Greg Schiano, Rutgers

Scott Prather from Coaches By The Numbers

Greg Schiano, Rutgers

Greg Schiano has the longest tenure among Big East coaches, but is he the best?

Hard to believe but Greg Schiano now has seniority over the coaches in the Big East, if you will allow me to count Paul Pasqualoni as a new head coach in the conference (the Big East is much different today than it was the last time he was in the conference). The Big East has some new stars in the conference this season with Todd Graham taking over at Pittsburgh, Dana Holgorsen being handed the West Virginia program and Pasqualoni returning to the conference with a job at Connecticut.

Meanwhile Charlie Strong, Doug Marrone, Skip Holtz and Butch Jones are all entering their second or third season in a head coaching position and hoping to see some improvement in 2011. Each is in a unique situation and seem to be handling it well, and each will have different challenges this season. Can they keep the momentum going, or in Jones’ case can he get a solid rebound season?

Here today I am joined by one of the guys from Coaches By The Numbers. Each of the past two weeks I was joined by Stephen Prather, but this week we say hello to his brother, Scott Prather. It may be a new guest but we get a look at the same kind of analysis of the coaches as we touch on each head coach in the Big East, and touch briefly on Notre Dame’s Brian Kelly. The Big East has four coaches in Coaches By The Number Top 50 (Graham #41, Jones #44, Holtz #45, Strong #50) but I find myself differing with the experts a tad with my Big East coaches ranking.

Here is a look at my order.

1. Todd Graham, Pittsburgh (43-23 overall) – Why put the new guy in town at the top right away?
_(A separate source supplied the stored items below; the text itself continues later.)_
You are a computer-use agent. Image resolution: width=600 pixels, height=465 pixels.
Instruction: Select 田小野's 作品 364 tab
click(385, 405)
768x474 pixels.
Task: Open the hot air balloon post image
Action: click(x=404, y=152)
Three double-digit win seasons at Tulsa, three straight bowl victories and a knack for having a quality coaching staff. It can’t be a mistake, can it? Graham should have been Pittsburgh’s choice earlier in the coaching carousel, although hindsight is 20/20, but now we will see what the former Big East defensive coordinator (West Virginia) can do in a BCS conference.
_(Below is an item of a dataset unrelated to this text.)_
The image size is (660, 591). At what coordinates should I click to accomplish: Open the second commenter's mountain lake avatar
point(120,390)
2. Skip Holtz, South Florida (80-55) – Few coaches in the Big East have traveled the path that Skip Holtz has. Of course he is the son of Lou Holtz but he has been a graduate assistant under Bobby Bowden, and an assistant at South Carolina, Notre Dame as well as a head coach at Connecticut and East Carolina. Plenty of reasons to be optimistic about Holtz’s future at South Florida.

3. Paul Pasqualoni, Connecticut (141-76-1) – There is no doubt that UConn’s hiring of Pasqualoni lacked sizzle, but that does not mean that the hiring of  will not help. He knows the Big East very well (four Big East championships with Syracuse) and takes over a team that went to a BCS game but the team he takes over has no time to rest on being on top. He is also the only head coach in the conference to have won a BCS bowl (1993 Fiesta Bowl), although that was before the BCS era.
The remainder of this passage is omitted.